The only decent President we've had since Howard Taft (only b/c he resisted the Money Trust to whatever extent) was Kennedy; and, when he defied the Establishment he paid for it with his life.
America is broke, our Constitution is in tatters, the citizens have been dumbed down into morons... America is all-but dead.
Good afternoon AO - hope all is well,
And you're absolutely right. Many forget that America and the "coalition of the willing" were welcomed as liberators in Iraq following the surrender of Baghdad. However, what is also forgotten and conflated as "losing the war" or Iraqis not supporting the US is the disastrous job Paul Bremer, the US head of state in Iraq following the war, who totally botched the victory. He not only sent home, with their guns, the entire Iraqi military, but he also allowed roving bands of the lawless to loot and destroy much of the city's and the country's treasures and he thus lost complete control of the situation. There were hundreds of thousands of armed soldiers, with no work and no prospects, left to fend for themselves without any organization or guidance and thus the country devolved into chaos and sectarian violence. Rumsfield put Bremer in place, so I blame his inattention and poor planning as well. But ultimately it has to rest on Bush's shoulders although I don't blame him personally. His Secretary of Defense and his Secretary of State both failed him when it mattered most.

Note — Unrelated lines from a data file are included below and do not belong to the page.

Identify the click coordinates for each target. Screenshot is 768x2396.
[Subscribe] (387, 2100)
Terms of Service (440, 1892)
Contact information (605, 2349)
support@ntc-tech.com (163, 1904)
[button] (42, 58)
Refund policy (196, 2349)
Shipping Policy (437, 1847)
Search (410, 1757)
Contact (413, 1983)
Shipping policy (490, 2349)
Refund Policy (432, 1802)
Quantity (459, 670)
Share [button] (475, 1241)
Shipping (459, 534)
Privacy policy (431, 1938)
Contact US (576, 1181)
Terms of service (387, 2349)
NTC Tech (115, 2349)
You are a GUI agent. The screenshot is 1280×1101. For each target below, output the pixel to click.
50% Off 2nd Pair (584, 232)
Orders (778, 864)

I know its an asinine question. It would like like asking if Ryan leaf is good qb or if lebron james is the worst player in NBA history. He failed at ever aspect of his presidency and to think otherwise would be to completely ignore the results of his presidency. I don't know how anyone can objectively conclude after looking at the results of his presidency that he is anything but a bad president. Despite his presidency being a unmitigated disaster he seems to have a loyal following here.
We were treated like liberators. In fact even the leftwing press admitted that it was working for awhile and was having positive effect on other ME countries. How short a memory the American people have. What they didn't figure on was the rise and persistence of the Islamic terrorist organizations. Miscalculation? Absolutely. Worst foreign policy blunder? Not by a long shot.